======== Input data ========
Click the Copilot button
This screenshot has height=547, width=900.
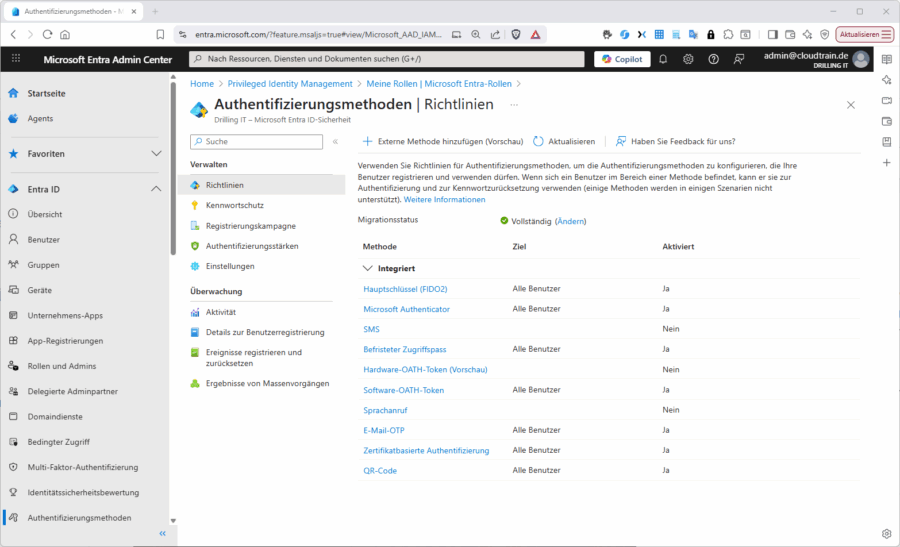click(622, 59)
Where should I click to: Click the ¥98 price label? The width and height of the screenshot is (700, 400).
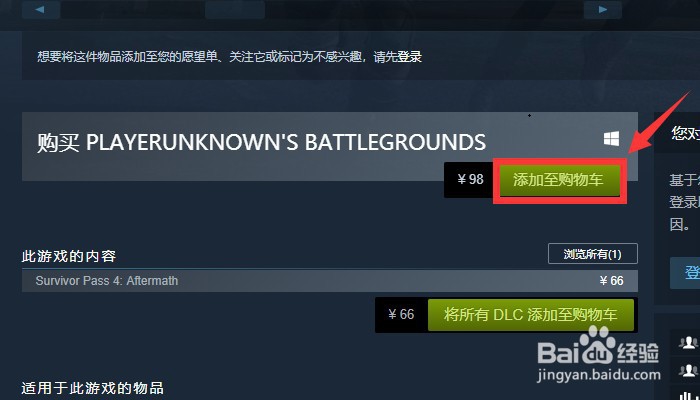click(471, 179)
========
__Goal__
Output the lines of these records as a JSON list of strings, one string per line, omitting blank lines. Leave the pictures out of the result.

__Answer to this problem__
[
  "Click the Copilot button",
  "This screenshot has height=547, width=900.",
  "click(622, 59)",
  "Where should I click to: Click the ¥98 price label? The width and height of the screenshot is (700, 400).",
  "click(471, 179)"
]